Ritrarre la polverosa purezza della realtà
“Dal tuo terrazzo si vede casa mia”, l’esordio narrativo di Elvis Malaj
di Claudia Gifuni / 2 novembre 2017
«Quando guardava il soffitto Mrika vedeva oltre; vedeva se stessa, pensava a ciò che avrebbe o non avrebbe fatto, progettava i giorni. Quella mattina, però, nel soffitto non riusciva a vedere niente».
Sono storie sporche quelle narrate da Elvis Malaj, è livido l’inchiostro con cui traccia i dodici racconti che compongono il suo esordio, Dal tuo terrazzo si vede casa mia (Racconti Edizioni, 2017).
Malaj, infatti, non esita a creare un universo denso e complesso in cui piega il concetto di identità, lo distorce fino a renderne confusi i contorni. Non sappiamo chi siamo e forse, finalmente, non ha più importanza.
Malaj afferra il reale, fruga tra i brandelli di un passato ostinato per ricostruire le esistenze ordinarie dei suoi personaggi. Questi ultimi inciampano, si affannano senza sosta alle prese con i loro piccoli drammi ed è impossibile non esserne coinvolti.
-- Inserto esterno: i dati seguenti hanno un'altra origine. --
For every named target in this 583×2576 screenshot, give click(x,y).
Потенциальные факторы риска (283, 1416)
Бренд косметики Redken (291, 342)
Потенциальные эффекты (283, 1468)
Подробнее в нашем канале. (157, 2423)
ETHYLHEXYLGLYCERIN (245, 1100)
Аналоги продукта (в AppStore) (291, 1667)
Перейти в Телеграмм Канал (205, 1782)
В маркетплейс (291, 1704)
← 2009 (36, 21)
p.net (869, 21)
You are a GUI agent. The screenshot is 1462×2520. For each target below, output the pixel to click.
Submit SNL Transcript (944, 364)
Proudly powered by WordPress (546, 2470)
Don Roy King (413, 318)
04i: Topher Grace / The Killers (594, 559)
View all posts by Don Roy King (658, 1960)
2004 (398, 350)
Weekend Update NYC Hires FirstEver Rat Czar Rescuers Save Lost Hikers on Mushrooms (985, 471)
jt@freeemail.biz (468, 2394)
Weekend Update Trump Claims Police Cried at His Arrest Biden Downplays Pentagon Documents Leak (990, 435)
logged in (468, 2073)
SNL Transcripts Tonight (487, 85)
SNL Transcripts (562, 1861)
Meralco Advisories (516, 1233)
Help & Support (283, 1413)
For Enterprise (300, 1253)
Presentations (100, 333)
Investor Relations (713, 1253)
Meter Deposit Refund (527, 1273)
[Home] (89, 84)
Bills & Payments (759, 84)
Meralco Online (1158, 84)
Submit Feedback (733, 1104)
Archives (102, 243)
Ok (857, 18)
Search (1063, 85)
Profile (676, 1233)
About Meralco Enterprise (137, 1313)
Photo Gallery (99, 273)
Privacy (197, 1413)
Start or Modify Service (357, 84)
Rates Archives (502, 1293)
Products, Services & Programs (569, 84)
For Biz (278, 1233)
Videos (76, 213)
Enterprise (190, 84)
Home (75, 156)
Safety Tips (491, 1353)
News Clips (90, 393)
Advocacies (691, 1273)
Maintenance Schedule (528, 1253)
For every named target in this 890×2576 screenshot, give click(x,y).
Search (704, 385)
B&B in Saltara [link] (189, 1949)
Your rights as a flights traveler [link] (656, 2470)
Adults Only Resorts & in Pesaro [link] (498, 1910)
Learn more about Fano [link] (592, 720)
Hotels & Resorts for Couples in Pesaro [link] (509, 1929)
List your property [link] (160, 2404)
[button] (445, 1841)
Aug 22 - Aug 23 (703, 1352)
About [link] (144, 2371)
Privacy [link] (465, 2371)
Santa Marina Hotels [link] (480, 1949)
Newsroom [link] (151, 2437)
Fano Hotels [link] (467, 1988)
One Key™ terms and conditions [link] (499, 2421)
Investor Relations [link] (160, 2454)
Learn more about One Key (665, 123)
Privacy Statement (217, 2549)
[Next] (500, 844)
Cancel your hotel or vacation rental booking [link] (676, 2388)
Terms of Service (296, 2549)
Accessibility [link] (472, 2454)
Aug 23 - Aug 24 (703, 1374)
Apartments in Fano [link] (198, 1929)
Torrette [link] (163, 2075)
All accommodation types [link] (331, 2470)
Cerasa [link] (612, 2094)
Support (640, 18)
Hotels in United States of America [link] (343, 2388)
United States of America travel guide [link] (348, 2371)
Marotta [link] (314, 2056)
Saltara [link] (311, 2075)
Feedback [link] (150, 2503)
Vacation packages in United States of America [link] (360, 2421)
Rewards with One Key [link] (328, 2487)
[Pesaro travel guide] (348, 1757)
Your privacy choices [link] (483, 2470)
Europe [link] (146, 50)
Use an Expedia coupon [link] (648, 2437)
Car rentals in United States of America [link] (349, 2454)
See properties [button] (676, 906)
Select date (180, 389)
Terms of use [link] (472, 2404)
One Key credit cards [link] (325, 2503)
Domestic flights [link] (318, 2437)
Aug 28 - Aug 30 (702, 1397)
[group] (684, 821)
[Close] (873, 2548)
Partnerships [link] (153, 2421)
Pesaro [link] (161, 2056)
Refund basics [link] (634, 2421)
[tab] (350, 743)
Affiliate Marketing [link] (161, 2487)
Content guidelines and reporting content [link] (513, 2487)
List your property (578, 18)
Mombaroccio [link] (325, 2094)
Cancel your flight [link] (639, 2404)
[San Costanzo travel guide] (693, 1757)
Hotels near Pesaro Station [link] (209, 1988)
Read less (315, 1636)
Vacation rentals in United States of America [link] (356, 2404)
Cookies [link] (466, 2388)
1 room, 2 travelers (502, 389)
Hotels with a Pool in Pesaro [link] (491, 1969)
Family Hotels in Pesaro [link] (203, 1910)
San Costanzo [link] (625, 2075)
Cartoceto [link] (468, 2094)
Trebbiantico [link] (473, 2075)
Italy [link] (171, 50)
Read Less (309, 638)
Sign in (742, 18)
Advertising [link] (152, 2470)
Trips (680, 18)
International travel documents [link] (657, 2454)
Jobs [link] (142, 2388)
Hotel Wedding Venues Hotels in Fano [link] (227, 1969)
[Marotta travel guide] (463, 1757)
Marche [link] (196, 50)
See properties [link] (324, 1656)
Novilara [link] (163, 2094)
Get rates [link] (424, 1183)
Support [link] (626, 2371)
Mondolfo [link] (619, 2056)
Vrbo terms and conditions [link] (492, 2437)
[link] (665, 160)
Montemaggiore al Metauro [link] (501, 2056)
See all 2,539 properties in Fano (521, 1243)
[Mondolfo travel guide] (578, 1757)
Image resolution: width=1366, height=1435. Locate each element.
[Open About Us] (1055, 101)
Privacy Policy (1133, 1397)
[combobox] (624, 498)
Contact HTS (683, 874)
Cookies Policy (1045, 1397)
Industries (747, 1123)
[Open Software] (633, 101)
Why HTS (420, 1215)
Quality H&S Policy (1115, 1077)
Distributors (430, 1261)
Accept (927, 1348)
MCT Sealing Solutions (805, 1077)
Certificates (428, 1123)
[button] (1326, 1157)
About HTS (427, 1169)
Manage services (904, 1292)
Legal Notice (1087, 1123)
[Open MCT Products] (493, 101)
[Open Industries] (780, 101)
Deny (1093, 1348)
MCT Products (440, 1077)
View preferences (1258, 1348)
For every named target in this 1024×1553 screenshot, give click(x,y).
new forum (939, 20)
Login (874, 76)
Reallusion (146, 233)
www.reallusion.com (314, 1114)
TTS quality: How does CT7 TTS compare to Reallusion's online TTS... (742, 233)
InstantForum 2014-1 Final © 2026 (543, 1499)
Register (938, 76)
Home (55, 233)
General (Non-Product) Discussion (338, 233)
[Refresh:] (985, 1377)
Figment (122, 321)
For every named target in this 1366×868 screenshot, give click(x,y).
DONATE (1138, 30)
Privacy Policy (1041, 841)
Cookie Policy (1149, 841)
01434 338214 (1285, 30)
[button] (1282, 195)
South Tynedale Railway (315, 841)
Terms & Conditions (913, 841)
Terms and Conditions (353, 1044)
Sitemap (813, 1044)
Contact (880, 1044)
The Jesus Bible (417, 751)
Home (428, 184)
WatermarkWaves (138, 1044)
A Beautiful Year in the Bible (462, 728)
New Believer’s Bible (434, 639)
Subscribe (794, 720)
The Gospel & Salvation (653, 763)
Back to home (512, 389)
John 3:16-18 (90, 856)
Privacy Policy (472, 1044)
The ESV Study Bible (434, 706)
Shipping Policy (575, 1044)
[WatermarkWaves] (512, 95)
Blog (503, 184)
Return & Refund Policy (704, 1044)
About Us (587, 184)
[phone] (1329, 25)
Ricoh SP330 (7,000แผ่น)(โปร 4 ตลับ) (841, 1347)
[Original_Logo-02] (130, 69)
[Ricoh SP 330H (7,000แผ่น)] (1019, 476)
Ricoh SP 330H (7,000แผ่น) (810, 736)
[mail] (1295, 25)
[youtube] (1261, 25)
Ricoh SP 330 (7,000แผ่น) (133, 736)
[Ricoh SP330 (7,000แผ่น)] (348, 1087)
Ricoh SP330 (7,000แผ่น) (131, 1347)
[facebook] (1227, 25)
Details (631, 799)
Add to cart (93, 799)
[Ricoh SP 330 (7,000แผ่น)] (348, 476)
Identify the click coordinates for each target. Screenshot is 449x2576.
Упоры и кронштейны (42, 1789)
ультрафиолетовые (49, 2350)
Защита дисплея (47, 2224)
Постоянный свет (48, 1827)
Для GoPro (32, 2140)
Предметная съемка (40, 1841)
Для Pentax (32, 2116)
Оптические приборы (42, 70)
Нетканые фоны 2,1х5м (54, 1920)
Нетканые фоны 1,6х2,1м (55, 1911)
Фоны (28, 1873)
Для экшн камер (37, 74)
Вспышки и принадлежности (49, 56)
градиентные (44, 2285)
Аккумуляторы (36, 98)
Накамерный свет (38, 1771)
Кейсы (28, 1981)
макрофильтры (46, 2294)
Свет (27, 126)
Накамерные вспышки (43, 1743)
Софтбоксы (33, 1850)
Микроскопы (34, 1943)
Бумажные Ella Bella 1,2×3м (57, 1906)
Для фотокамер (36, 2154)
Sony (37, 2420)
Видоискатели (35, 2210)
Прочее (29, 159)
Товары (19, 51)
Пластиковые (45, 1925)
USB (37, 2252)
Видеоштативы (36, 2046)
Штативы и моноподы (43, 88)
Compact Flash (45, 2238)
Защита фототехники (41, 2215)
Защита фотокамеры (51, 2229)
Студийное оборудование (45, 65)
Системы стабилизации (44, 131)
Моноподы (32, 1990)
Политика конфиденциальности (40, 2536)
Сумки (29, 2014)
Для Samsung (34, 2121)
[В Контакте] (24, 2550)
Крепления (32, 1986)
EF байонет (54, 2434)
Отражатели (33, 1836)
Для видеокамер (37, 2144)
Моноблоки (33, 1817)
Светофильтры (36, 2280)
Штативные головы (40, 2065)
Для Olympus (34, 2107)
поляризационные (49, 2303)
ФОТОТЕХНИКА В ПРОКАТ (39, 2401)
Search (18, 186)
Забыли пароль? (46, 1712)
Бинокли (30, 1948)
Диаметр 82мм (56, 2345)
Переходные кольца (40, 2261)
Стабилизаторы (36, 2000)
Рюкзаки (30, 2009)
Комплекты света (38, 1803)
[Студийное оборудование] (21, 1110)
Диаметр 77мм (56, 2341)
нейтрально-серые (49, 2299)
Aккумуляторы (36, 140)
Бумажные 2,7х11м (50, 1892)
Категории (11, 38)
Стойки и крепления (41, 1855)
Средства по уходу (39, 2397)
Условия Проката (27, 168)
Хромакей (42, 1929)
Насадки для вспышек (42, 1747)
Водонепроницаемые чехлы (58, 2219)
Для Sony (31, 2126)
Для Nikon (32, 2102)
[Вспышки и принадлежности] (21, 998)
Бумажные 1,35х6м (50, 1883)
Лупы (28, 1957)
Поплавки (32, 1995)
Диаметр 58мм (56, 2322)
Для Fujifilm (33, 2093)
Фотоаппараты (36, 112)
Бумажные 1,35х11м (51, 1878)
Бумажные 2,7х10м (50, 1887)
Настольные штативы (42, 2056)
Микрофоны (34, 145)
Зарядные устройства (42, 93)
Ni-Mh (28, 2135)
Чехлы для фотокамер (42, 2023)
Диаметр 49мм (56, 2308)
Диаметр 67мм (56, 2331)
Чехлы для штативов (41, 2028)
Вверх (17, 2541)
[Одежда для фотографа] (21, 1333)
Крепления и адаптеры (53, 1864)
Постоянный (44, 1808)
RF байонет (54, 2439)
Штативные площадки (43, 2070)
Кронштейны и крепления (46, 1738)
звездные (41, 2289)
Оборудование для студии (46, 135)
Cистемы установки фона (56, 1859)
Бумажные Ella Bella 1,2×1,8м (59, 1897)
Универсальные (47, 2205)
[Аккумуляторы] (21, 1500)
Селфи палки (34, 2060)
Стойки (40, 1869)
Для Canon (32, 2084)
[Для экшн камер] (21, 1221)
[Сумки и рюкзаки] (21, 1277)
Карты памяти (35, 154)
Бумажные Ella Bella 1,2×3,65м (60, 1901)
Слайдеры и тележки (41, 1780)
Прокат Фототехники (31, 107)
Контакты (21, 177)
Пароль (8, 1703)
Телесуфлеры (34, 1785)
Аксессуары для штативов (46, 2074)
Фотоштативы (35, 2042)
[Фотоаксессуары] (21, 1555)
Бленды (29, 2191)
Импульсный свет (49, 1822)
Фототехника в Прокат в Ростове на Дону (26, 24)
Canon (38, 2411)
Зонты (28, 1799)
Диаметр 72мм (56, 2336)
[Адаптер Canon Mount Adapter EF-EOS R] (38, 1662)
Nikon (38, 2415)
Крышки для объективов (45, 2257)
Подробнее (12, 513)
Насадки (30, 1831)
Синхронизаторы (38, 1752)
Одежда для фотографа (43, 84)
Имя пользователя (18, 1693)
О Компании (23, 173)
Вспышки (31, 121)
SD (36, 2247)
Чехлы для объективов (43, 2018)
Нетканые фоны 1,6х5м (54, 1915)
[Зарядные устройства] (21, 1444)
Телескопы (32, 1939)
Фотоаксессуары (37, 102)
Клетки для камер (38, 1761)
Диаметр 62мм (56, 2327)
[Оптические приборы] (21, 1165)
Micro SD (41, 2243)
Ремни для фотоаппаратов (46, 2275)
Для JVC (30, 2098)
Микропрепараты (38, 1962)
La scrittura onesta di Malaj, infatti, genera un’immediata empatia che annulla qualunque tipo di distanza. Senza neppure rendersene conto, come Dedë, il lettore comincia a imprecare per il dolore causato, a seconda dell’interpretazione scelta, dalle scarpe troppo strette o da una vita ormai logora; oppure come Altin, il lettore si ritrova a indossare una cravatta con un motivo a fiori e a guardar scorrere il paesaggio vuoto dietro i finestrini di un autobus in movimento.
Malaj è uno scrittore discreto, che ama rimanere in disparte ma non per questo passa inosservato. La sua presenza, infatti, è tangibile e viene rivelata da un’ironia profonda e disarmante, per fortuna non ancora contaminata da cinismo.
A soli 27 anni, Malaj conosce perfettamente i tempi comici e ne rispetta il ritmo, le pause, le attese, riuscendo così a spezzare passaggi che altrimenti rischierebbero di cadere nel banale o nel patetico.
Dimenticavo, Malaj è albanese ma vive in Italia da oltre dieci anni per cui se lo doveste incontrare fate attenzione al lieve accento nordico e a quello sguardo irrimediabilmente furbo. Sarebbe stato fin troppo facile usare le sue origini come chiave interpretativa dei racconti; personalmente preferisco continuare a sorprendermi della sua incredibile capacità di ritrarre la realtà nella sua polverosa purezza.
(Elvis Malaj, Dal tuo terrazzo si vede casa mia, Racconti Edizioni, 2017, pp. 164, euro14)
LA CRITICA
Una lettura superficiale potrebbe indurre a considerare l’esordio di Malaj interamente incentrato sul tema del razzismo. Andate oltre, leggetelo con calma, non rispettate l’ordine dei racconti e vi accorgerete che, come la realtà, anche le storie di Malaj nascondono molto di più al loro interno.